Assignment:
Exactly as written, print each of the entries.
════
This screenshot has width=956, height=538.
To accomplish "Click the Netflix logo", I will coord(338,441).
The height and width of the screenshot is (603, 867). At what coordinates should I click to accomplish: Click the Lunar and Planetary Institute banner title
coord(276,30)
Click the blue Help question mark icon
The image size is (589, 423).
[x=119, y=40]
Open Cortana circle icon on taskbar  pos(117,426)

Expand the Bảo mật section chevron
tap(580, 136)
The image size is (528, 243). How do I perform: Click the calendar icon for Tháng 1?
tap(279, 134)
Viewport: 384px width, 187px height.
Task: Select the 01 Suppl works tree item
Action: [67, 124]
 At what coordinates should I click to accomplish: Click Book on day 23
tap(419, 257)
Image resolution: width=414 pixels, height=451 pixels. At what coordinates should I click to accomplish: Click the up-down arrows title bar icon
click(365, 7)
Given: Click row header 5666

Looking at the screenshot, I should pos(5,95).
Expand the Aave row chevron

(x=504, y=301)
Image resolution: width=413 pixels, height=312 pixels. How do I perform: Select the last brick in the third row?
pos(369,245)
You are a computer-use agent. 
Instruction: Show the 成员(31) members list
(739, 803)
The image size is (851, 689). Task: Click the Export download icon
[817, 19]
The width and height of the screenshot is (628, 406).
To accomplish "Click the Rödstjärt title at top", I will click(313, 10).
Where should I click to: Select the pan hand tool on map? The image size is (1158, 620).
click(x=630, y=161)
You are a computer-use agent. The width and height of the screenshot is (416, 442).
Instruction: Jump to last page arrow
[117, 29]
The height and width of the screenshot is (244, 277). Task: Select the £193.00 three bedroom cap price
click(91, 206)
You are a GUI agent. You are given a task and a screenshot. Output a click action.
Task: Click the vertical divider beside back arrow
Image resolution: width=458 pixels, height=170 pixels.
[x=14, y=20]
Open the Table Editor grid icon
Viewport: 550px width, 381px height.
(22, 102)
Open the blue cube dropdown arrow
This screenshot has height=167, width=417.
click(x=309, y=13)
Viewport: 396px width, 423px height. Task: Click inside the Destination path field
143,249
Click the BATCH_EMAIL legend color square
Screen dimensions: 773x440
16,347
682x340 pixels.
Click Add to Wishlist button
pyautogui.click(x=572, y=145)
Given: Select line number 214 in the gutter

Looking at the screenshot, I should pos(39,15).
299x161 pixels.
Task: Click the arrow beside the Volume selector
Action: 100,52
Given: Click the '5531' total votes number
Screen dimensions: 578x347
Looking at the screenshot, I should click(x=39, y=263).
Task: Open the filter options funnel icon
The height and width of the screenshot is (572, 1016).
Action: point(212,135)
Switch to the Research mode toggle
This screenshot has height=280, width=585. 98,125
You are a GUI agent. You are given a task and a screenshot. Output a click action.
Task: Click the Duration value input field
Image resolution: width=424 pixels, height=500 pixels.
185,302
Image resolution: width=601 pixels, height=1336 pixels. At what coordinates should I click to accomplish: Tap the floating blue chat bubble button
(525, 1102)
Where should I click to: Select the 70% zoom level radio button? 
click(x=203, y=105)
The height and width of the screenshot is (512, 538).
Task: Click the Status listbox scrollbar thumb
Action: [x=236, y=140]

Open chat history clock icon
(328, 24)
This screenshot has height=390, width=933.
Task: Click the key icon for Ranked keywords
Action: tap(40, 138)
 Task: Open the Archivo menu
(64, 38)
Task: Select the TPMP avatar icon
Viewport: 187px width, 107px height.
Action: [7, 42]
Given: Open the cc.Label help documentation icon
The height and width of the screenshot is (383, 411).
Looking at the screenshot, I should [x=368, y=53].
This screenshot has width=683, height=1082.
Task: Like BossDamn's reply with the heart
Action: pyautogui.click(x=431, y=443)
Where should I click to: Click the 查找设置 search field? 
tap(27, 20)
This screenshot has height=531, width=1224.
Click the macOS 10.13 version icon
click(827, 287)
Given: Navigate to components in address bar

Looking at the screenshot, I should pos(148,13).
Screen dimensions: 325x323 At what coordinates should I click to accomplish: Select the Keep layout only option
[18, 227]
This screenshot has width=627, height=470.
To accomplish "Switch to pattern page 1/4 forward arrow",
════
Expected answer:
This screenshot has width=956, height=538.
To accomplish "Click the Netflix logo", I will coord(338,441).
The height and width of the screenshot is (603, 867). At what coordinates should I click to accomplish: Click the Lunar and Planetary Institute banner title
coord(276,30)
Click the blue Help question mark icon
The image size is (589, 423).
[x=119, y=40]
Open Cortana circle icon on taskbar  pos(117,426)

Expand the Bảo mật section chevron
tap(580, 136)
The image size is (528, 243). How do I perform: Click the calendar icon for Tháng 1?
tap(279, 134)
Viewport: 384px width, 187px height.
Task: Select the 01 Suppl works tree item
Action: [67, 124]
 At what coordinates should I click to accomplish: Click Book on day 23
tap(419, 257)
Image resolution: width=414 pixels, height=451 pixels. At what coordinates should I click to accomplish: Click the up-down arrows title bar icon
click(365, 7)
Given: Click row header 5666

Looking at the screenshot, I should pos(5,95).
Expand the Aave row chevron

(x=504, y=301)
Image resolution: width=413 pixels, height=312 pixels. How do I perform: Select the last brick in the third row?
pos(369,245)
You are a computer-use agent. 
Instruction: Show the 成员(31) members list
(739, 803)
The image size is (851, 689). Task: Click the Export download icon
[817, 19]
The width and height of the screenshot is (628, 406).
To accomplish "Click the Rödstjärt title at top", I will click(313, 10).
Where should I click to: Select the pan hand tool on map? The image size is (1158, 620).
click(x=630, y=161)
You are a computer-use agent. The width and height of the screenshot is (416, 442).
Instruction: Jump to last page arrow
[117, 29]
The height and width of the screenshot is (244, 277). Task: Select the £193.00 three bedroom cap price
click(91, 206)
You are a GUI agent. You are given a task and a screenshot. Output a click action.
Task: Click the vertical divider beside back arrow
Image resolution: width=458 pixels, height=170 pixels.
[x=14, y=20]
Open the Table Editor grid icon
Viewport: 550px width, 381px height.
(22, 102)
Open the blue cube dropdown arrow
This screenshot has height=167, width=417.
click(x=309, y=13)
Viewport: 396px width, 423px height. Task: Click inside the Destination path field
143,249
Click the BATCH_EMAIL legend color square
Screen dimensions: 773x440
16,347
682x340 pixels.
Click Add to Wishlist button
pyautogui.click(x=572, y=145)
Given: Select line number 214 in the gutter

Looking at the screenshot, I should pos(39,15).
299x161 pixels.
Task: Click the arrow beside the Volume selector
Action: 100,52
Given: Click the '5531' total votes number
Screen dimensions: 578x347
Looking at the screenshot, I should click(x=39, y=263).
Task: Open the filter options funnel icon
The height and width of the screenshot is (572, 1016).
Action: point(212,135)
Switch to the Research mode toggle
This screenshot has height=280, width=585. 98,125
You are a GUI agent. You are given a task and a screenshot. Output a click action.
Task: Click the Duration value input field
Image resolution: width=424 pixels, height=500 pixels.
185,302
Image resolution: width=601 pixels, height=1336 pixels. At what coordinates should I click to accomplish: Tap the floating blue chat bubble button
(525, 1102)
Where should I click to: Select the 70% zoom level radio button? 
click(x=203, y=105)
The height and width of the screenshot is (512, 538).
Task: Click the Status listbox scrollbar thumb
Action: [x=236, y=140]

Open chat history clock icon
(328, 24)
This screenshot has height=390, width=933.
Task: Click the key icon for Ranked keywords
Action: tap(40, 138)
 Task: Open the Archivo menu
(64, 38)
Task: Select the TPMP avatar icon
Viewport: 187px width, 107px height.
Action: [7, 42]
Given: Open the cc.Label help documentation icon
The height and width of the screenshot is (383, 411).
Looking at the screenshot, I should [x=368, y=53].
This screenshot has width=683, height=1082.
Task: Like BossDamn's reply with the heart
Action: pyautogui.click(x=431, y=443)
Where should I click to: Click the 查找设置 search field? 
tap(27, 20)
This screenshot has height=531, width=1224.
Click the macOS 10.13 version icon
click(827, 287)
Given: Navigate to components in address bar

Looking at the screenshot, I should pos(148,13).
Screen dimensions: 325x323 At what coordinates should I click to accomplish: Select the Keep layout only option
[18, 227]
This screenshot has width=627, height=470.
To accomplish "Switch to pattern page 1/4 forward arrow",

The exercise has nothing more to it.